■ Work to complete
All of the entries below are to be retyped exactly.

(Items from a dataset)
=== Begin Enclosure ===
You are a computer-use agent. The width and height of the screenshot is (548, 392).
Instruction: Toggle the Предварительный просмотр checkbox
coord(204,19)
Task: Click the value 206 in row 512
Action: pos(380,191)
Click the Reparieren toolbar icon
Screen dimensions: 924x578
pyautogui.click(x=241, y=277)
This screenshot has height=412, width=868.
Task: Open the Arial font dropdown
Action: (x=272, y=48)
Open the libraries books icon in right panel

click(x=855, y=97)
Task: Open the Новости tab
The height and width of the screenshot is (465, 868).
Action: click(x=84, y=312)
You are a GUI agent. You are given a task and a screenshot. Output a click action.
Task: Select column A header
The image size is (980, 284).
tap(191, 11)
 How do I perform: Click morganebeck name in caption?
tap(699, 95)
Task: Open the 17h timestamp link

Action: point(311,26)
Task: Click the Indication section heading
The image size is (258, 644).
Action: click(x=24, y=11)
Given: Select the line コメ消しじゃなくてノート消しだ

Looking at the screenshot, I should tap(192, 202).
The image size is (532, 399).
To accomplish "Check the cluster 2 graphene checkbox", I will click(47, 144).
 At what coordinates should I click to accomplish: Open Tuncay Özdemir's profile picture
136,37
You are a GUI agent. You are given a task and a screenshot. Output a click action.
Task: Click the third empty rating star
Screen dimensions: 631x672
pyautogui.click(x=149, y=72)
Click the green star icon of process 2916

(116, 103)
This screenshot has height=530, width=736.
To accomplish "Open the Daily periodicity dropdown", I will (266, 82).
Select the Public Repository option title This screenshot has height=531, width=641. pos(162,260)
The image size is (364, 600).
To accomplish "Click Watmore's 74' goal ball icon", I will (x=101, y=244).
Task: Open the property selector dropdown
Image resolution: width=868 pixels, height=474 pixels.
=== End Enclosure ===
■ Exercise response
You are a computer-use agent. The width and height of the screenshot is (548, 392).
Instruction: Toggle the Предварительный просмотр checkbox
coord(204,19)
Task: Click the value 206 in row 512
Action: pos(380,191)
Click the Reparieren toolbar icon
Screen dimensions: 924x578
pyautogui.click(x=241, y=277)
This screenshot has height=412, width=868.
Task: Open the Arial font dropdown
Action: (x=272, y=48)
Open the libraries books icon in right panel

click(x=855, y=97)
Task: Open the Новости tab
The height and width of the screenshot is (465, 868).
Action: click(x=84, y=312)
You are a GUI agent. You are given a task and a screenshot. Output a click action.
Task: Select column A header
The image size is (980, 284).
tap(191, 11)
 How do I perform: Click morganebeck name in caption?
tap(699, 95)
Task: Open the 17h timestamp link

Action: point(311,26)
Task: Click the Indication section heading
The image size is (258, 644).
Action: click(x=24, y=11)
Given: Select the line コメ消しじゃなくてノート消しだ

Looking at the screenshot, I should tap(192, 202).
The image size is (532, 399).
To accomplish "Check the cluster 2 graphene checkbox", I will click(47, 144).
 At what coordinates should I click to accomplish: Open Tuncay Özdemir's profile picture
136,37
You are a GUI agent. You are given a task and a screenshot. Output a click action.
Task: Click the third empty rating star
Screen dimensions: 631x672
pyautogui.click(x=149, y=72)
Click the green star icon of process 2916

(116, 103)
This screenshot has height=530, width=736.
To accomplish "Open the Daily periodicity dropdown", I will (266, 82).
Select the Public Repository option title This screenshot has height=531, width=641. pos(162,260)
The image size is (364, 600).
To accomplish "Click Watmore's 74' goal ball icon", I will (x=101, y=244).
Task: Open the property selector dropdown
Image resolution: width=868 pixels, height=474 pixels.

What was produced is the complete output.